*Action item*
The required output is the lines from the one with "Task: Click the red" through the end of the data, repeated verbatim, with no pictures included.

*Provided data*
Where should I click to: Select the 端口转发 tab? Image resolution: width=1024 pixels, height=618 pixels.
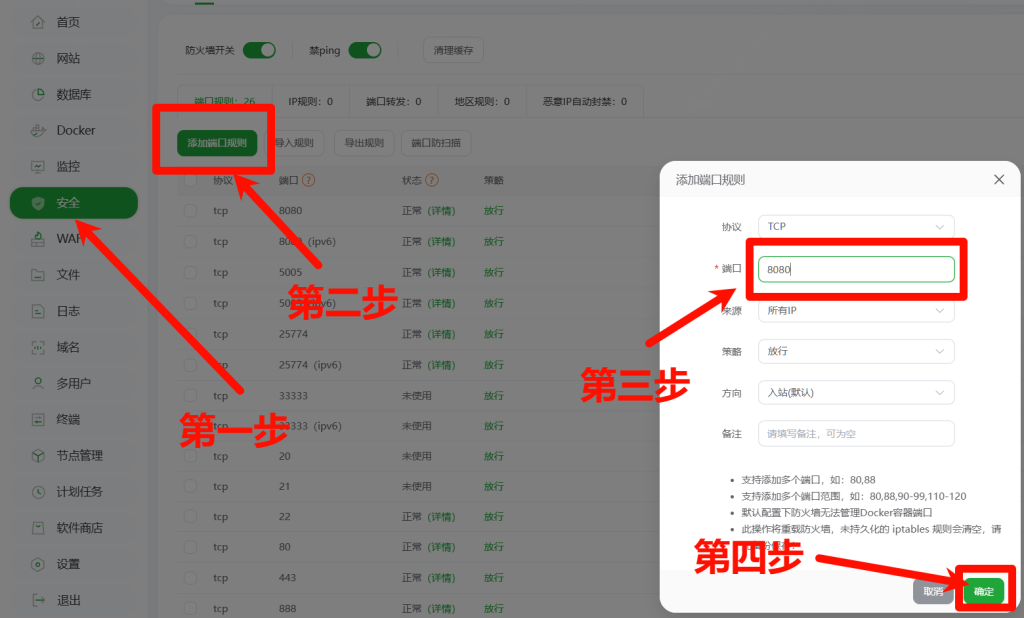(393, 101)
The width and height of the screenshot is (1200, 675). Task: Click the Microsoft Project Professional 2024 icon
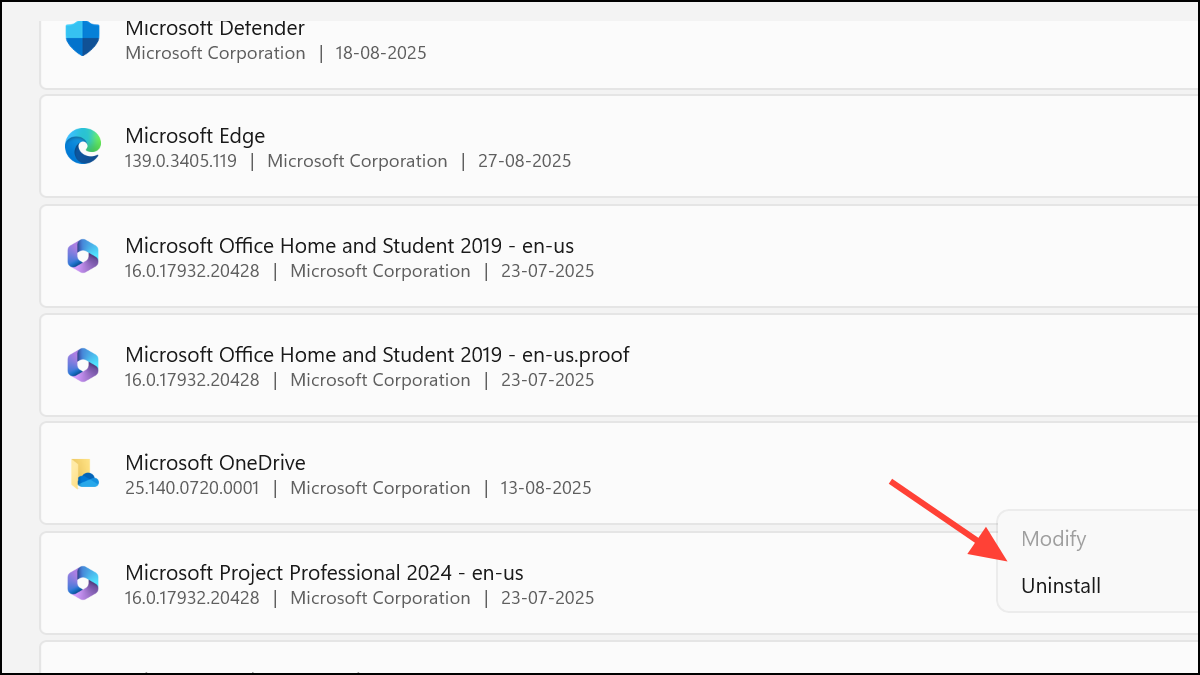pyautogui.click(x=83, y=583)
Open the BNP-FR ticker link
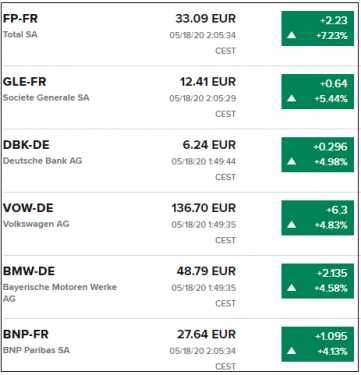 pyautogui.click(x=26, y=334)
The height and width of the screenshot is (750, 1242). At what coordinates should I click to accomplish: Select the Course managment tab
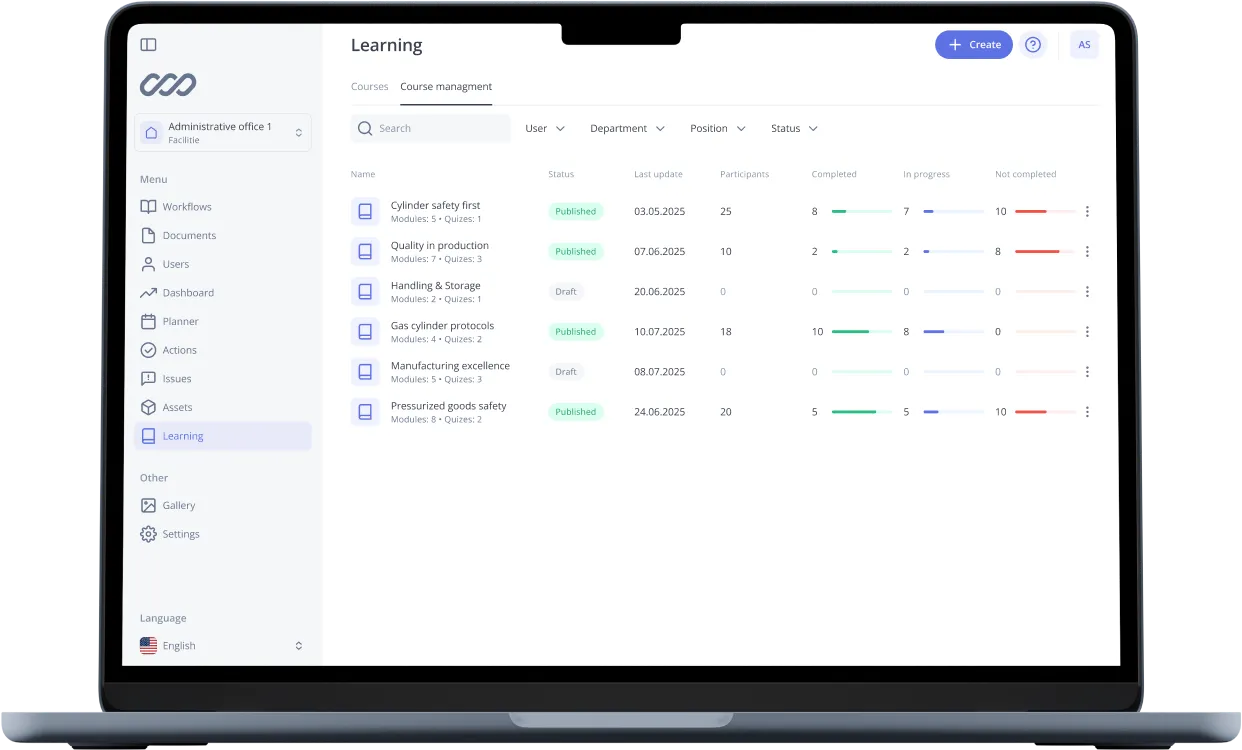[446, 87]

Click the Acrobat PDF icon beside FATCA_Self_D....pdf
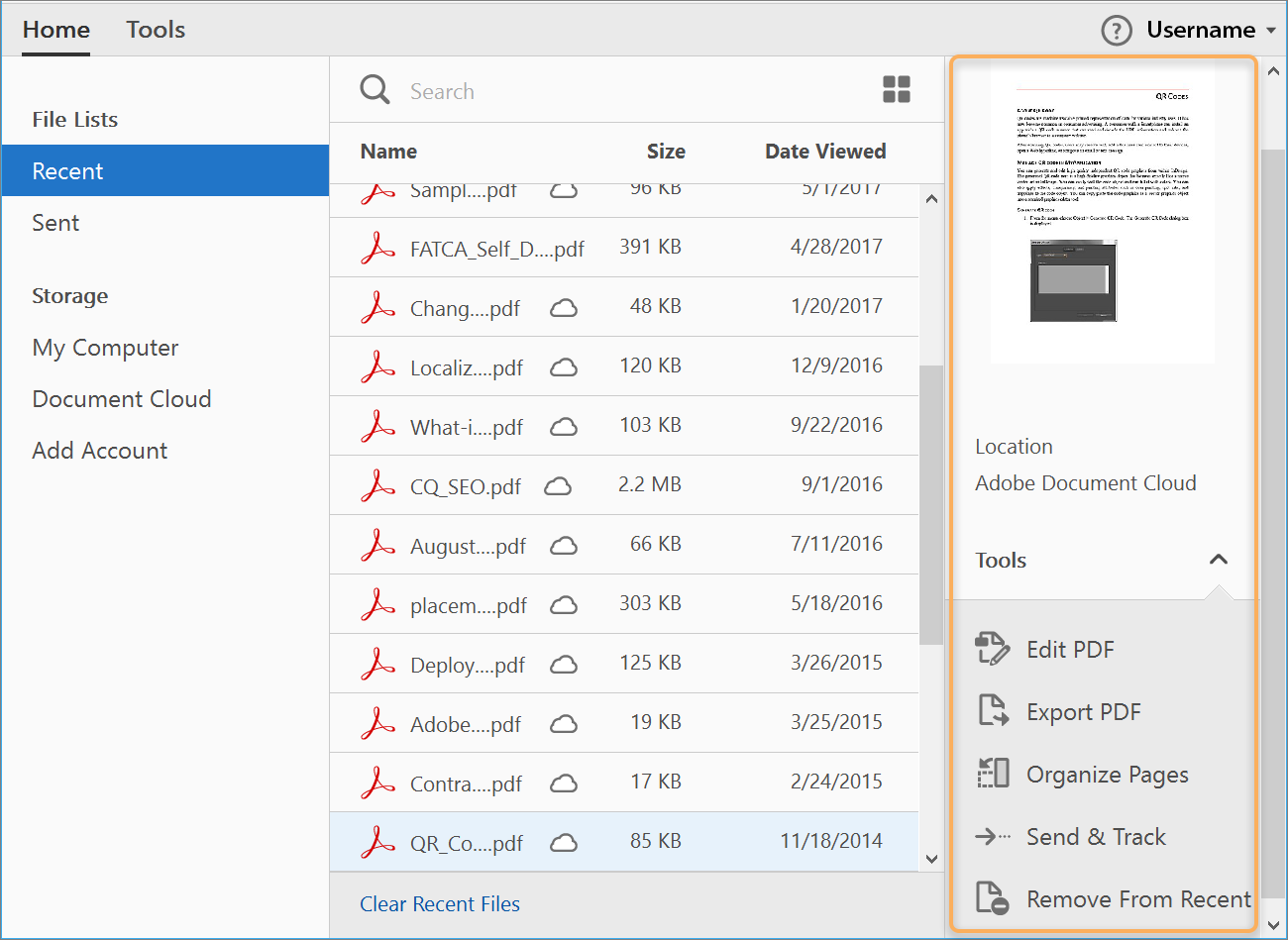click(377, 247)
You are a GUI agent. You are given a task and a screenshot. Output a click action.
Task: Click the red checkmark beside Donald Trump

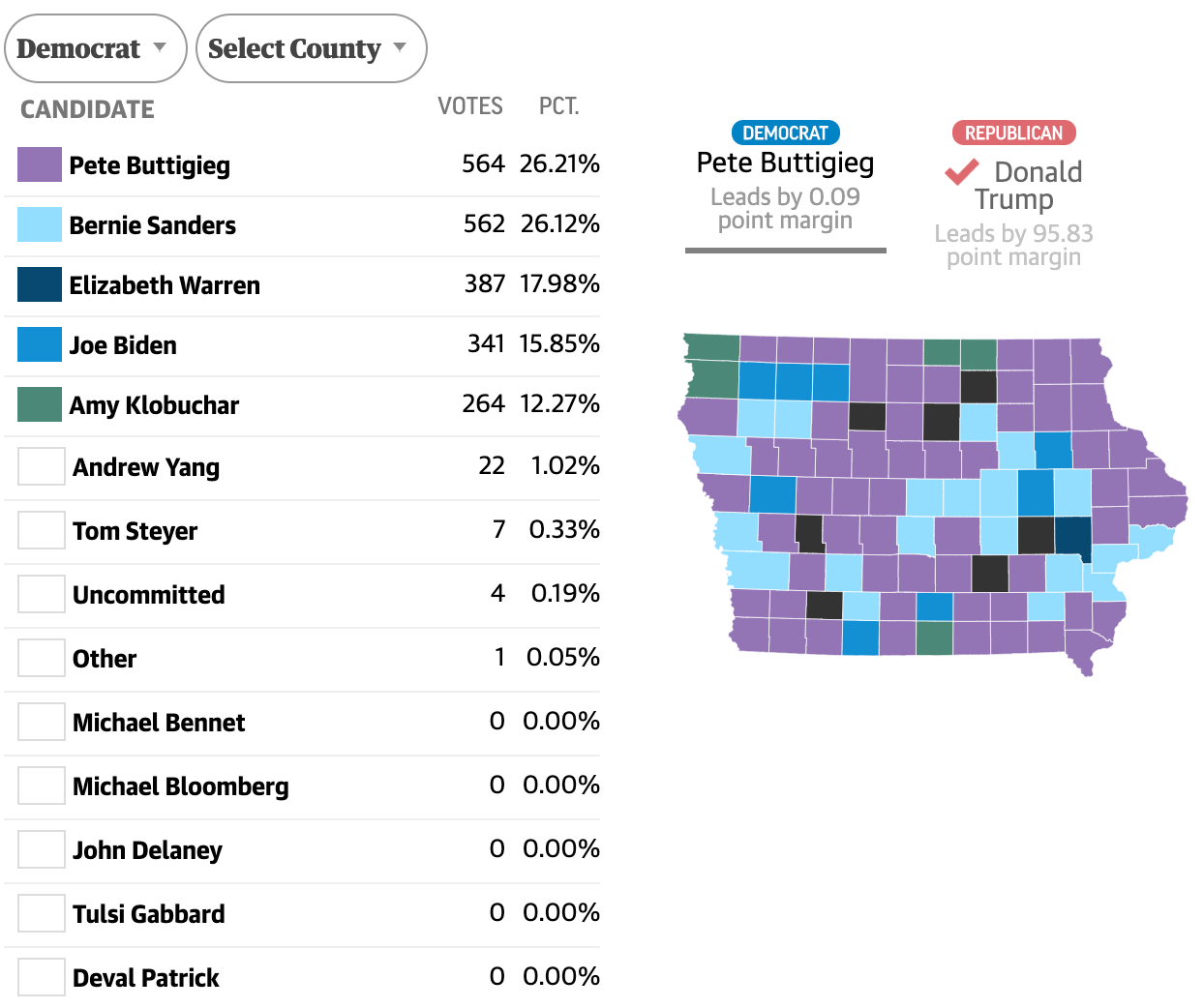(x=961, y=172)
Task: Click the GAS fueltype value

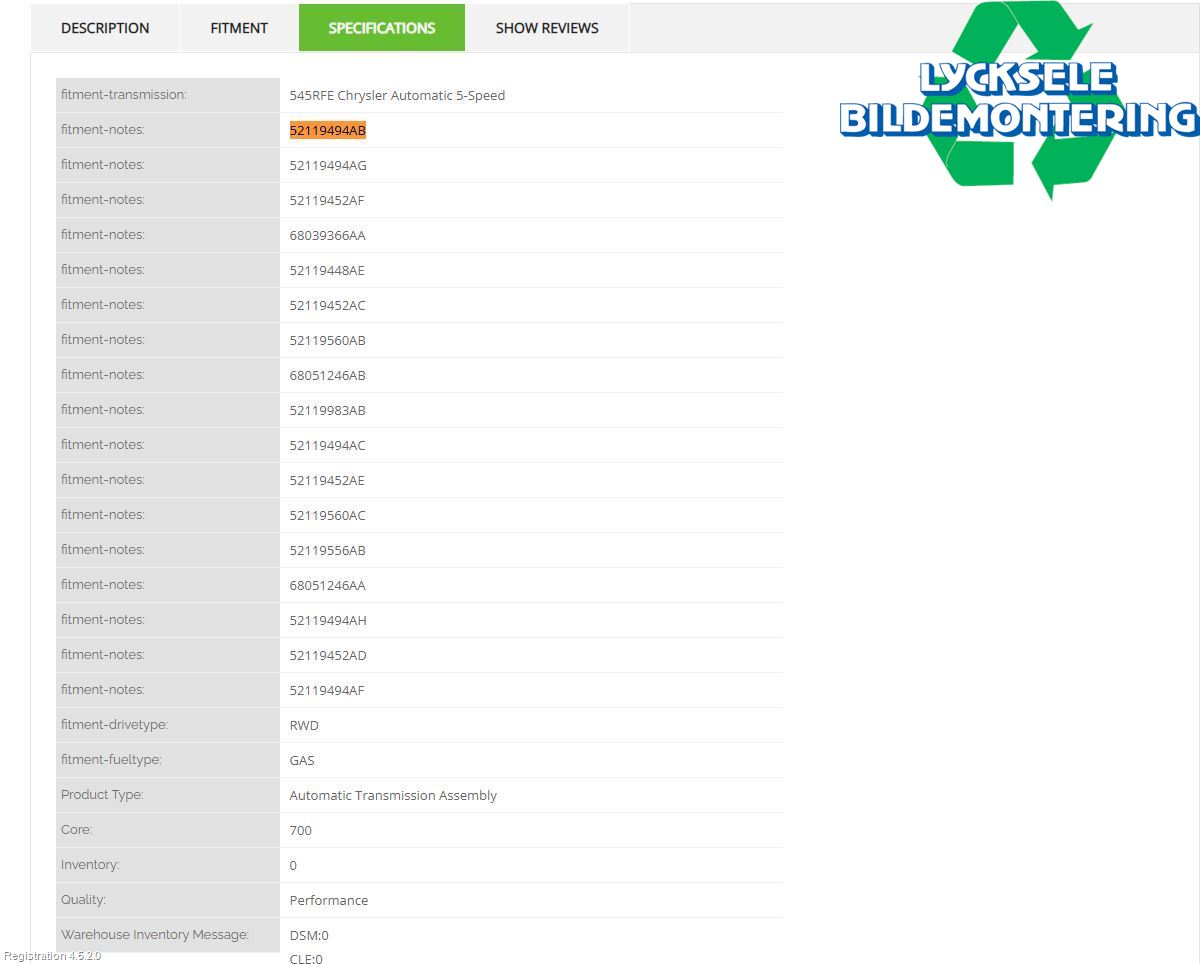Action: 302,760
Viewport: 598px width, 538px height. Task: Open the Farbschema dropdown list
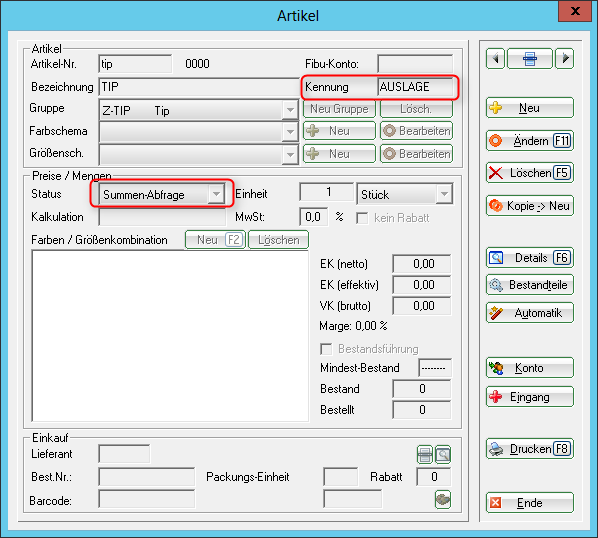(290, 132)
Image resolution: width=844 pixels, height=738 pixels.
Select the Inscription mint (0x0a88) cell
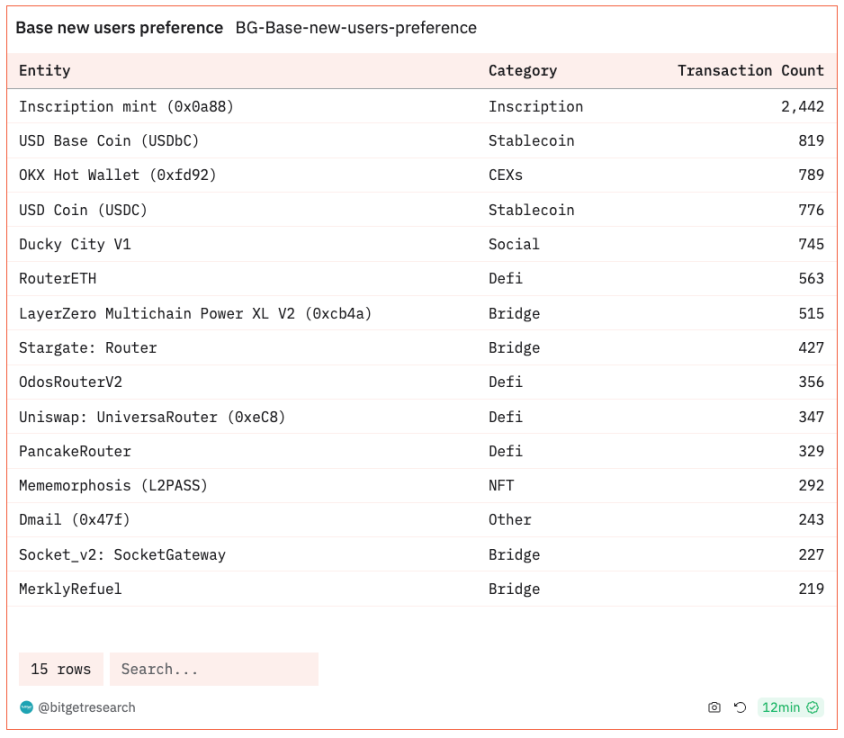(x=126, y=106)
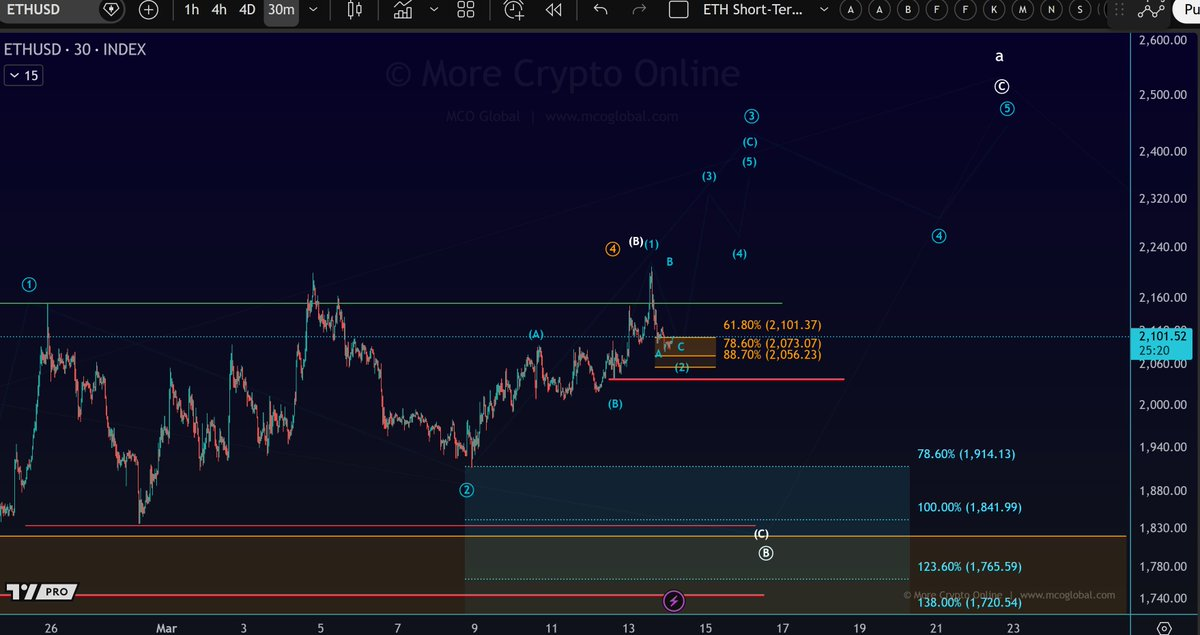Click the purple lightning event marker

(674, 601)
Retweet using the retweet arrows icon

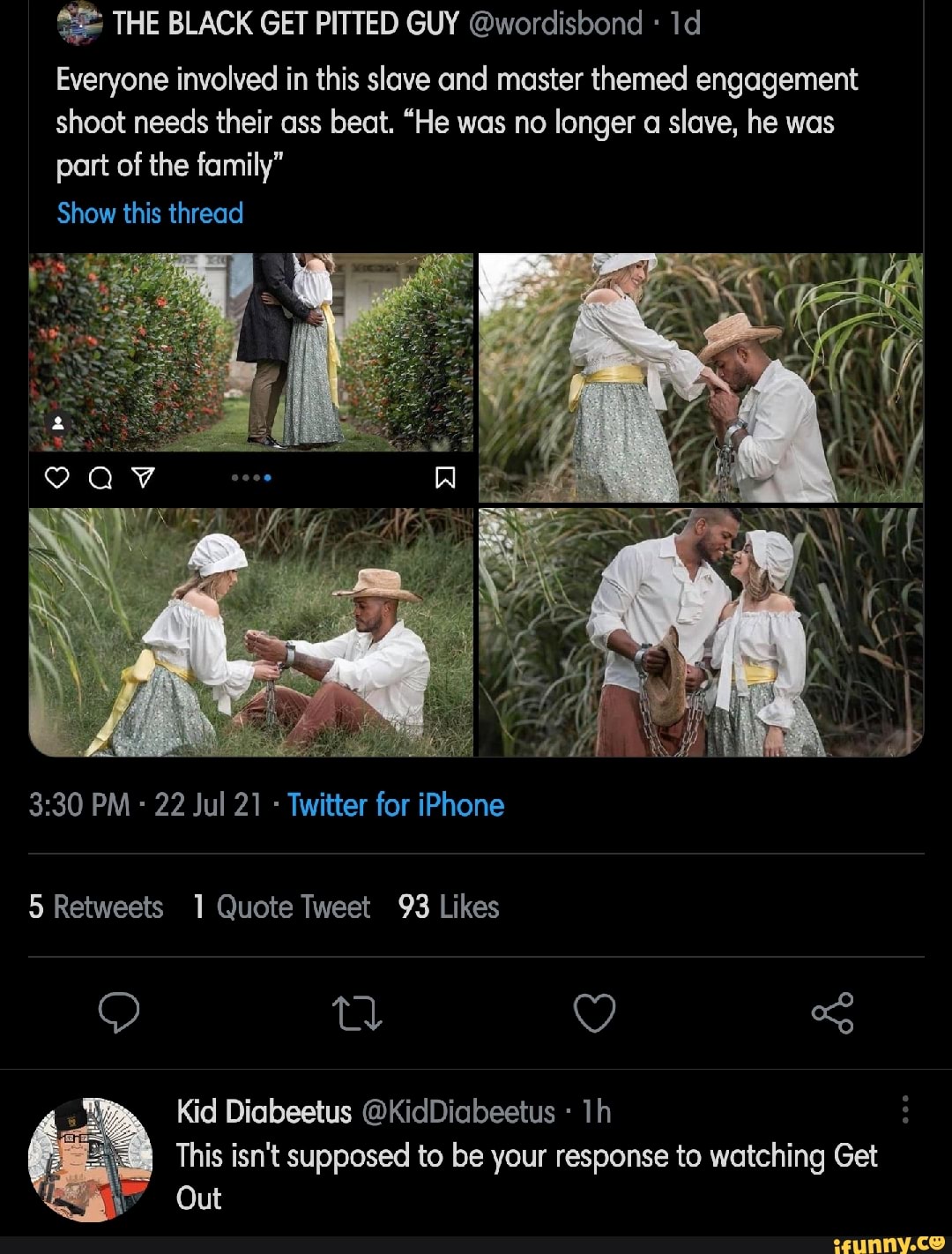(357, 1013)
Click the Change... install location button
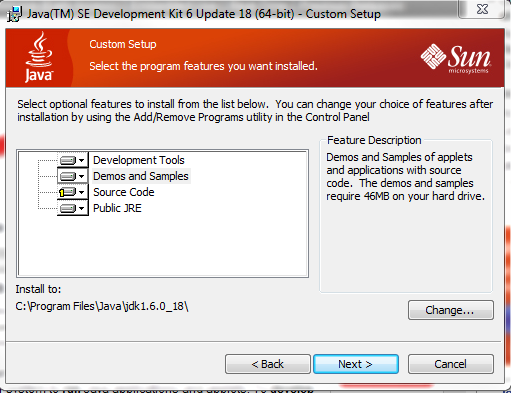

*Answer box*
Task: Click the red checkmark beside Donald Trump

(x=961, y=172)
Task: Click the GAS fueltype value

Action: 302,760
Viewport: 598px width, 538px height. Task: Open the Farbschema dropdown list
(290, 132)
Image resolution: width=844 pixels, height=738 pixels.
Select the Inscription mint (0x0a88) cell
(x=126, y=106)
Click the purple lightning event marker

(674, 601)
Retweet using the retweet arrows icon

(357, 1013)
Click the Change... install location button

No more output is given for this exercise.